New York

Louis Camnitzer

Alexander Grey Associates

The Texas Department of Criminal Justice has made public the last words of all death row inmates executed since 1982. The statements are published, with a chilling evocation of social networking sites, in the online profile of each offender. Generally, they are brief, emphasizing love for family members and forgiveness for executioners, and offering testimonials to the innocence of fellow death row inmates. To read them is to be a voyeur in the first degree—albeit one that humanizes an otherwise unseen other. It is this apparently paradoxical duality that informs Louis Camnitzer’s most compelling work. In his recent exhibition at Alexander Grey Associates, Camnitzer showed two works examining the politics of capital punishment: Last Words, 2008, and Sifter (The Mechanism for Killing a Spectator), 1978.

Given that the work was made two years after the United States’ reinstatement of the death penalty, it is apropos that Sifter resembles a makeshift execution device constructed so that the viewer, in order that he or she may read a wall-mounted brass plaque, is invited to step onto a raised, carpeted platform. A cord of metal tubing runs between the two elements. The text on the plaque positions the artist-genius as dictator and the viewer as being at his mercy: THE GENIUS OF AN ARTIST IS DEFINED BY THE PUBLIC THE ARTIST CHOOSES TO DEFINE HIM AS A GENIUS. A MISTAKE IN THE CHOICE OF A SINGLE SPECTATOR CAN CREATE THE DIFFERENCE BETWEEN BEING A GENIUS OR ONLY A NEAR GENIUS. TO KILL THAT PARTICULAR SPECTATOR IS THE MOST SIMPLE AND DIRECT WAY TO BECOME A TOTAL GENIUS. The implication is that, should the viewer express dissent, execution will ensue. By mimicking the power structures that the artist witnessed during his childhood in Latin America, Sifter renders the viewer a victim, making nearly absurd his or her actual privilege in comparison to the lives of those for whom such injustices are a constant reality.
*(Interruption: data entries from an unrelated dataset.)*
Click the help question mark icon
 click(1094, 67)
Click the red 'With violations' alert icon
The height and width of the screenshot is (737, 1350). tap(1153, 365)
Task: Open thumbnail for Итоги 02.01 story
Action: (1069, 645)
But seen today, Sifter functions primarily as a reminder of the era in which it was produced; one in which such earnest, literal, politicized artistic gestures had real agency.

This is especially true of the work when viewed in relation to Last Words. Rather than didactically imposing a specific moral stance, the later work constitutes both a political provocation and the breathing room in which to reconsider its given terms and common perceptions. Appropriating the last statements of prisoners executed in Texas, Camnitzer reprinted all those which include the word love, filling six sheets, each scaled to the human height of five and a half feet, with literal “death sentences.” Encased in clinically white frames, the text runs across each page in neat rows of fleshy reddish brown: I LOVE YOU GUYS; I LOVE ALL Y’ALL; CAN Y’ALL HEAR ME?; TELL MAMA I LOVE HER.

In Last Words, the humanity of such affective content as love, thanks, hope, and regret is heightened by its containment within the rational design of a grid. It can be assumed that while most are the words of killers, some percentage belong to the wrongly convicted, but Camnizter runs the statements together in a collective voice of the executed, burying this ambiguity in the body of the work, paralleling the way in which justice may be buried in the prison system. Although Sifter’s dated mode of address is less arresting than that of Last Words, both manage to gracefully impart a sense of political responsibility lamentably rare in today’s art world.